Files
california-equity-git/README.md
2026-03-09 08:21:16 -07:00

4.4 KiB

California Climate Investments (CCI) Analysis

A data analysis project examining collaboration patterns in California's climate funding programs and their impact on greenhouse gas (GHG) reduction efficiency and equity outcomes — particularly in disadvantaged communities (DACs).

Overview

This project analyzes the California Climate Investments dataset to answer questions like:

  • How does multi-agency collaboration affect program effectiveness?
  • What are the regional variations in climate investment patterns?
  • How do EV voucher/rebate programs (CARB) compare to other programs?
  • Where do GHG efficiency and equity goals align or conflict?
  • How have collaboration and funding patterns changed over time?

The dataset covers 146,305 projects across 21 agencies and 39 programs, representing $11.59 billion in total funding and 112.7 million metric tons of GHG reductions.

Project Structure

california-equity-git/
├── run_cci_analysis.py                 # Main entry point — orchestrates full workflow
├── cci_analyzer.py                     # CCIDataAnalyzer class (data loading/cleaning)
├── cci_collaboration_analysis.py       # Collaboration pattern analysis
├── research_analysis_script.py         # Research question analysis
├── regional_analysis_script.py         # Regional distribution analysis
├── collaboration_detection_script.py   # Collaboration pattern detection
├── data_cleaning_script.py             # Data cleaning utilities
├── 01_analyzer.ipynb                   # Interactive Jupyter notebook
│
├── data/
│   └── cci_programs_data_reduced.csv   # Processed dataset (~40MB)
├── data_raw/
│   └── cci_programs_data.csv           # Original CCI dataset (~242MB)
│
├── california_enviroscreen/            # CalEnviroScreen 4.0 data (geodatabase + shapefiles)
├── assembly_district_shapefile/        # CA State Assembly Districts 2020 shapefiles
│
└── output/                             # Generated analysis outputs and visualizations

Tech Stack

  • Python 3.12+
  • pandas / numpy — data manipulation
  • matplotlib / seaborn — visualization
  • geopandas / shapely / pyproj — geospatial analysis
  • scipy — statistical testing
  • scikit-learn — data preprocessing

Setup

# Clone the repo
git clone <repo-url>
cd california-equity-git

# Create and activate a virtual environment
python3 -m venv .venv
source .venv/bin/activate

# Install dependencies
pip install pandas numpy matplotlib seaborn geopandas shapely pyproj scipy scikit-learn

Usage

Run the full analysis pipeline:

python run_cci_analysis.py --data_path data/cci_programs_data_reduced.csv --output_dir output

Optional flags:

Flag Description
--skip_cleaning Skip data cleaning step (use pre-cleaned data)
--skip_analysis Skip collaboration analysis step
--skip_research Skip research question analysis

Pipeline stages:

  1. Data cleaning — standardizes columns, parses dates, extracts coordinates, calculates derived metrics
  2. Collaboration analysis — identifies multi-agency programs and collaboration patterns
  3. Research analysis — answers core research questions with statistical tests and visualizations

Output files (charts, CSVs, summaries) are written to the --output_dir directory.

Data

Primary Dataset

Supplementary Data

  • CalEnviroScreen 4.0 — used to identify and score disadvantaged communities (DACs)
  • CA State Assembly Districts 2020 — shapefiles for regional geographic analysis

Note: Large raw data files and shapefiles are tracked with Git LFS.

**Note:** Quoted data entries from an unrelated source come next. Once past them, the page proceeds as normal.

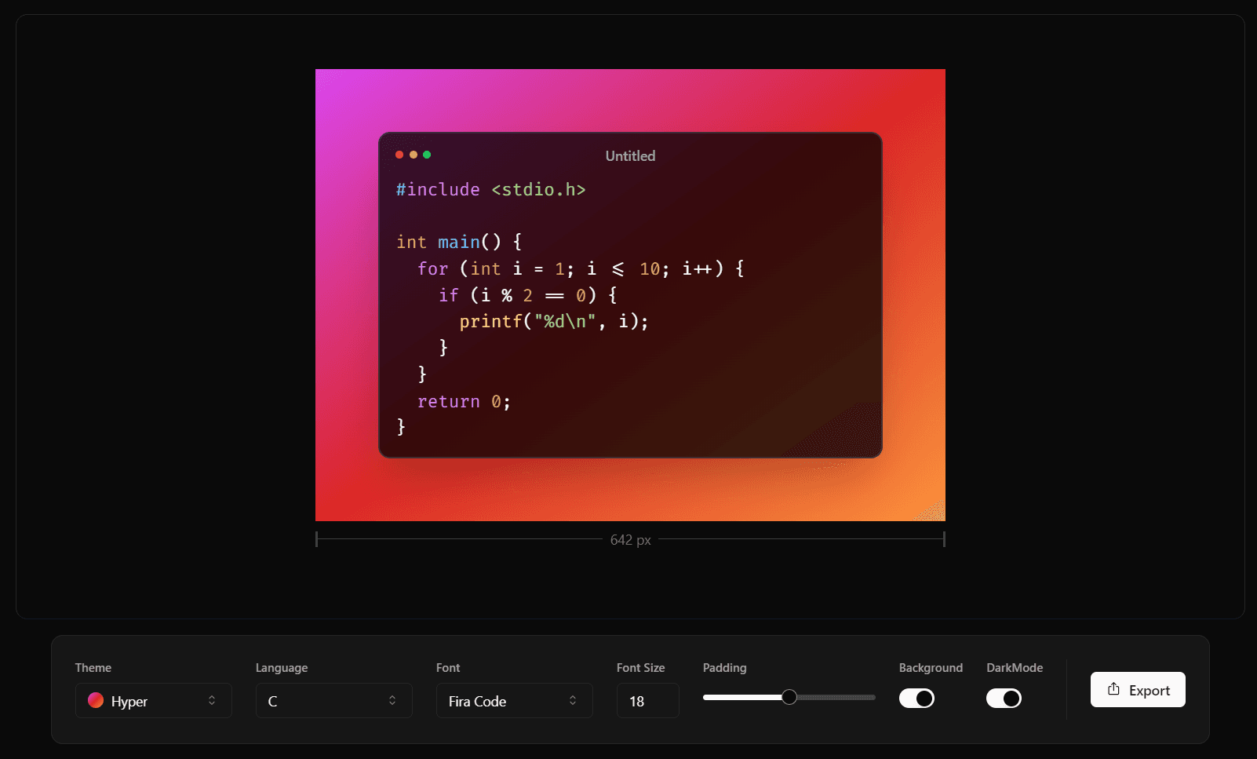Click the Padding slider handle
Image resolution: width=1257 pixels, height=759 pixels.
pos(789,697)
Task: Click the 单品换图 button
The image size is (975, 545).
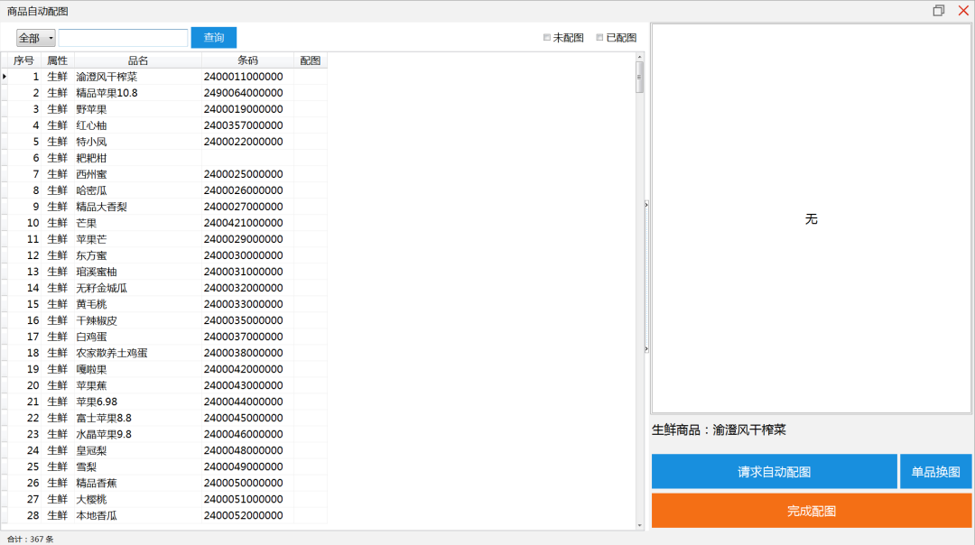Action: [x=935, y=472]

Key Findings (from data summary)

Metric Value
Total projects 146,305
Total funding $11.59 billion
GHG reductions 112.7 million metric tons
CARB projects 125,581 (85.8%)
EV voucher projects 109,270 (74.7%)
Median GHG efficiency $312.5 / metric ton
Avg. DAC benefit multiplier 1.3x

License

This project is for research and educational purposes. The underlying CCI data is publicly available from the California Air Resources Board.